TR: #vterinthealps, part 2 (culture, pow, and one seriously decadent meal)

If you missed part 1 of the story, click here

words by J. Auerbach

Saturday April 4

We had been planning on riding Saturday and taking Sunday as a rest day so that we’d be fresh when we met up with Arnaud on Monday.  But, the weather on Saturday looked pretty shitty with nair up fairly high, and thick clouds above that.  It really did not seem to be the day to be up in the mountains.

After hemming and hawing about what to do, we decided to turn it into a “cultural day”.  We got ourselves some coffee and breakfast, moved rooms1, and then hit the road.

First we took a trip to the picturesque village of Gruyères and paid a visit to the H.R. Giger museum where we saw some, ah-hem, interesting pieces of art2.

Next, we continued past Bern and down around to Thun.  Why go to Thun?  To see some professional soccer3, of course….it happened to be the site of the closest match we could find: FC Thun playing host to FC St Gallen in the Swiss Super League, and les supporters de football among us really wanted to see some live football4 while in Europe, so why not?

We consumed some delicious sausages and beverages outside the stadium, and then headed in to our seats.  The stands were pretty empty, but at least they were covered5 and the match was an entertaining win for the home team6.

The day is summed up nicely by this photo montage from Mr. Stephen Waud

Culture! (photo credit: S. Waud; )

and this photo from Mr. Jason Chung

SW, JA, and RK (photo credit J. Chung)

After the game, we made the long drive back to Martigny7.  When we got back to the hotel, I took a look at the weather and it seemed that there would be a decent amount of snow coming fairly low that night.  Some of the crew really wanted to make sure not to tire themselves out before the intense week that we had ahead of us, but with the prospect of fresh snow and clearing skies we finally came to a compromise to go hit Les Marecottes in the morning for some pow laps before driving across the border to Chamonix later that day.

Sunday April 5

We packed the car and drove up to Les Marecottes for what would be our second and last real lift served day of the trip.  As we arrived at the base of the télécabine8, things were looking pretty socked in. But we were there, so we bought the ticket, took the ride, so to speak, and we headed up.  Just as we approached the top of the télécabine9 the skies above us were looking surprisingly clear.  As we got to the top of the télésiège10, it was looking really nice, and we were getting stoked.

Jason and Roger are stoked (photo credit: J. Auerbach)

The place was absolutely empty and we were able to get some fluffy first tracks.  Some small slides that we were able to release right under the lift reminded us to proceed with caution, but we were still able to get in


S Waud goes deep right under the lift (photo credit: J. Chung)

▶ _WRITTEN REQUEST 1_: In the trip report, which teams played in the soccer match the group watched in Thun?
▶ _WRITTEN REQUEST 2_: Name every person given a photo credit in the trip report.

▶ _DATASET EXTRACT_:
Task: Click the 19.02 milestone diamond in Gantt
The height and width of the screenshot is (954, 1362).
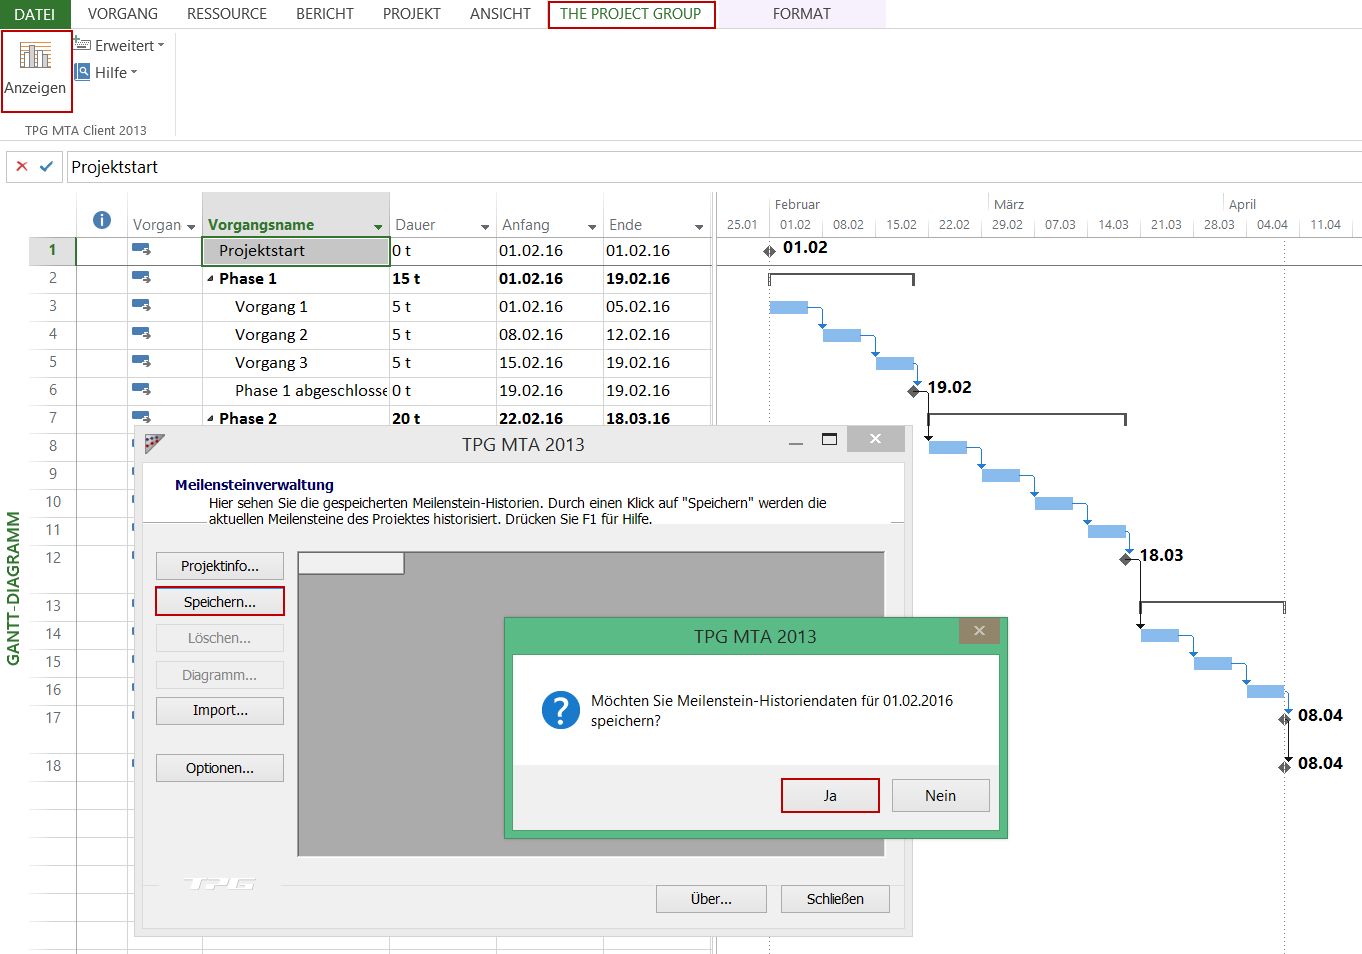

▶ _WRITTEN RESPONSE 1_: FC Thun hosted FC St Gallen in the Swiss Super League.

▶ _WRITTEN RESPONSE 2_: Stephen Waud (S. Waud), Jason Chung (J. Chung), J. Auerbach